I primi reperti egizi giunsero all'Ashmolean nel 1683 - anno della fondazione del museo - ma le acquisizioni più corpose avvennero nel periodo che va dal 1880 fino alla fine degli anni Trenta, uno dei periodi più prolifici degli scavi britannici in Egitto. Gli scavi, cominciati dall'Università di Oxford nell'Egitto meridionale e nel Sudan nel 1910, vennero diretti e in gran parte finanziati da Francis Llewellyn Griffith, primo professore di Egittologia ad Oxford.

Particolare di pittura murale, rappresentante Akhenaten e Nefertiti con le loro figlie XIV secolo a.C.

I reperti più significativi risalgono al periodo Predinastico e a quello Arcaico (grossomodo dal 5000 al 2650 a.C.) e provengono dagli scavi di Naqada, Abydos, Koptos e Hierakonpolis. I pezzi più significativi sono la cosiddetta "Tavola dei due cani", la mazza a forma di testa di scorpione e una statua del re Khasekhem (seconda dinastia,2700–2686 a.C. circa).

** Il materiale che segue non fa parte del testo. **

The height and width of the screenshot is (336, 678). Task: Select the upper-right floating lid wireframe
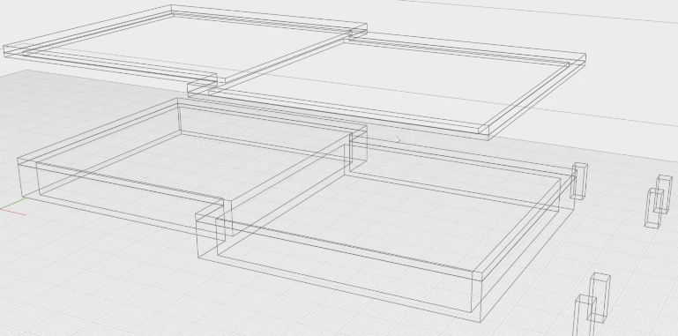[387, 85]
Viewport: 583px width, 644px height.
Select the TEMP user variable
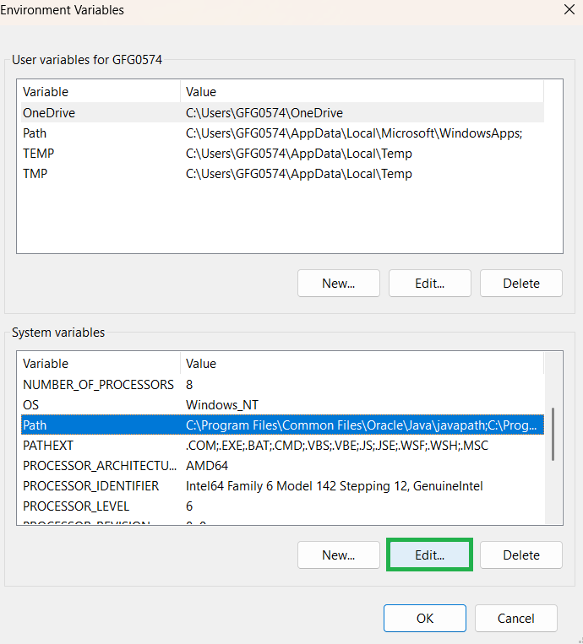coord(38,154)
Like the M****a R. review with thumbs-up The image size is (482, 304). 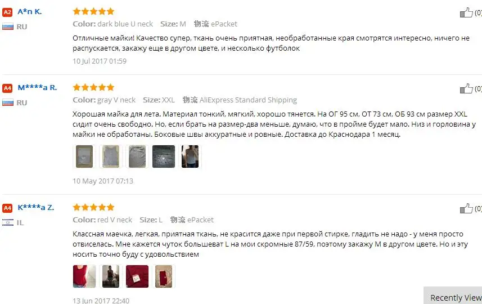[x=466, y=88]
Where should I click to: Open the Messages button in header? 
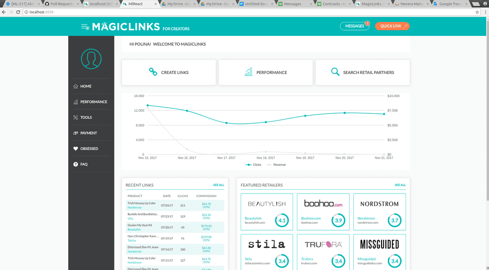[x=354, y=26]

Il museo ospita una delle più vaste e belle collezioni di oggetti e monumenti funerari: una serie di preziosissimi sarcofagi da un gruppo appartenente ad una tomba di famiglia di un sacerdote tebano (venticinquesima dinastia, 770 - 713 a.C.) scoperto all'interno del tempio della regina Hatshepsut a Deir el-Bahri.

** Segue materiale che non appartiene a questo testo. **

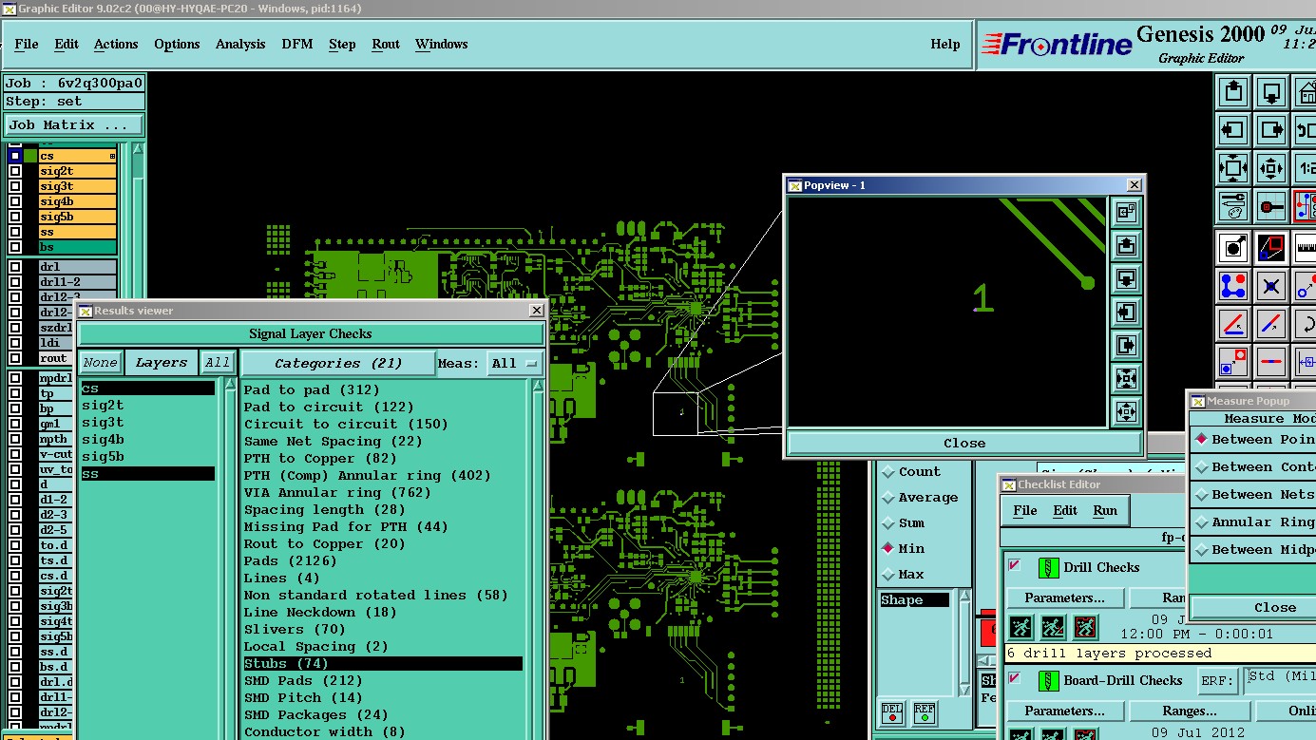Click the DEL icon with red dot
The height and width of the screenshot is (740, 1316).
[x=891, y=712]
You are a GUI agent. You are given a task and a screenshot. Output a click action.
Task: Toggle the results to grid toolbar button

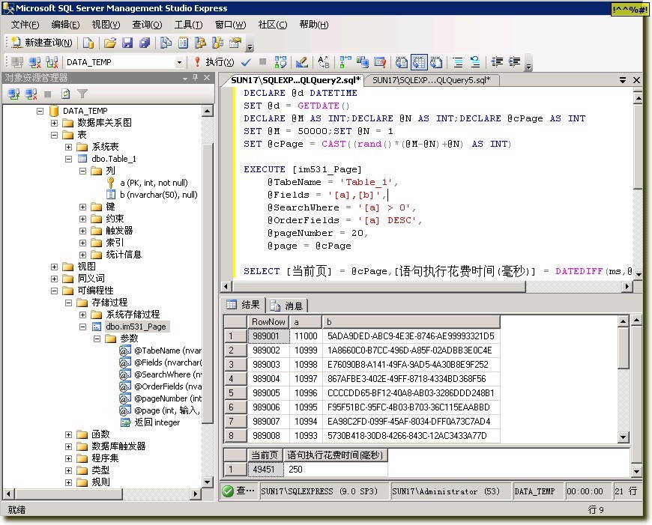pyautogui.click(x=418, y=62)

Stele funeraria risalente al Medio Regno

Dagli scavi a Tell el-Amarna, la capitale del cosiddetto 're eretico' Akhenaton (Nuovo Regno, diciottesima dinastia, circa 1353-1335 a.C.), provengono molte sculture e oggetti di vita quotidiana e alcuni frammenti di dipinti tra i quali il più famoso è senz'altro l' "Affresco della principessa".

Gli scavi condotti dal professor Griffith in Nubia (attuale Egitto meridionale e Sudan settentrionale) hanno portato ad Oxford una notevole collezione di materiali proveniente da questa regione. La collezione include il reperto più grande del museo, la tomba del Re Taharqa (venticinquesima dinastia 690 - 664 a.C.).

Muro in arenaria dal tempio T a Kawa.600 a.C. ca

Molte delle donazioni e dei lasciati che hanno arricchito la collezione del museo vengono da famosi egittologi che hanno insegnato all'Università di Oxford. Ad esempio Sir Alan Garinder, il più grande studioso inglese del XX secolo della lingua egizia, ha lasciato al museo alcuni preziosi testi su papiri, tra cui il Testamento di Naunakhte (1145 a.C. circa).


Oltre ai papiri, l'Ashmolean ospita più di ottomila ostrakon, frammenti di ceramica o di calcare che nel mondo antico servivano come mezzo di scrittura a buon mercato. Tra questi è presente la raccolta Garinder di ostrakon, il più famoso dei quali è il Sinuhe Ostrakon (il più grande ostracon in calcare di tutta la storia dell'Egitto e che contiene un classico della letteratura egizia: Le avventure di Sinuhe), così come i reperti provenienti dalla Biblioteca Bodleiana. Insieme le due collezioni rappresentano una delle più vaste raccolte di tutti gli alfabeti e le lingue utilizzate nell'antico Egitto (egizio, greco, copto, aramaico e arabo).

Sarcofago di sacerdote tebano, risalente alla XXV dinastia VIII - VI secolo a.C.